Supreme Court rules in favour of Quebec animator Claude Robinson
Claude Robinson leaves the Supreme Court of Canada during a break in proceedings in Ottawa on Feb. 13, 2013. (Adrian Wyld / THE CANADIAN PRESS)
Published Monday, December 23, 2013 10:40AM EST
Last Updated Monday, December 23, 2013 11:21AM EST
The Supreme Court of Canada has ruled in favour of a Quebec animator after a legal battle that took nearly 20 years to settle.
Claude Robinson developed a cartoon character called Robinson Curiosite, a sort of buffoon explorer.
He shopped the idea around to various production companies but nobody showed any interest.
Robinson thought that was the end of it until a few years later, when he turned on his television and saw Robinson Sucroe, a show produced by Montreal-based animation company Cinar, starring a character that greatly resembled his design.
He launched a lawsuit in 1994. In 2009, he was awarded $5.2 million.
Cinar launched an appeal and in 2011, the Quebec Court of Appeal upheld the initial judgment.
But the Court of Appeal cut Robinson’s damages in half, to $2.7 million.

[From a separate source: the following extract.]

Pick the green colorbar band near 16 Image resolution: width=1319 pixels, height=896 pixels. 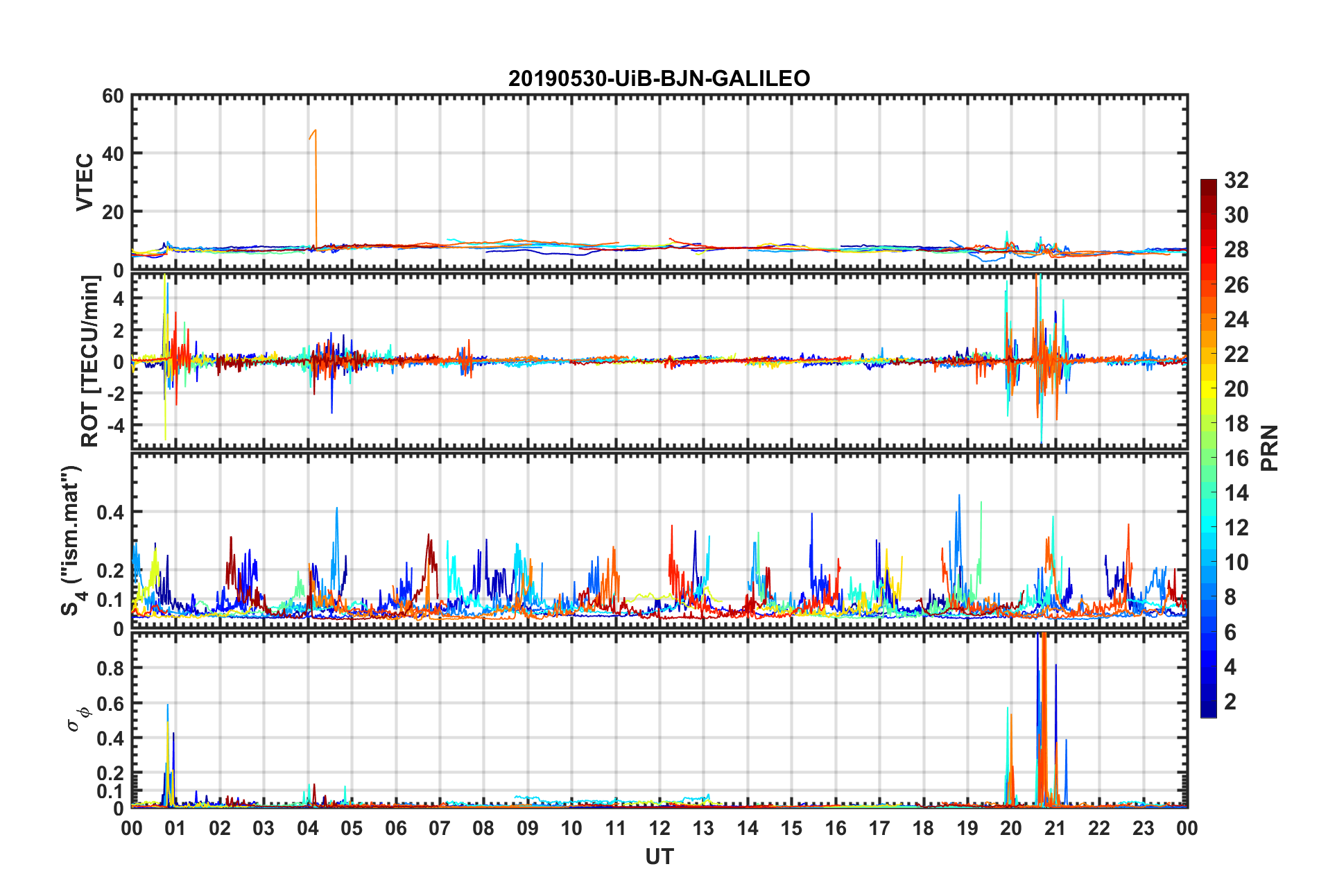1208,458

Robinson decided to take his fight to the Supreme Court.
In its decision, the top court ruled the two works were similar in both easily perceptible and more subtle ways.
“Cinar. . . engaged in intentional and calculated copyright infringement, which they planned to keep secret all the while reaping profits from an internationally successful children’s television series,” the decision read.
Cinar was ordered to pay Robinson’s $1.5 million in legal costs, as well as $400,000 in punitive damages.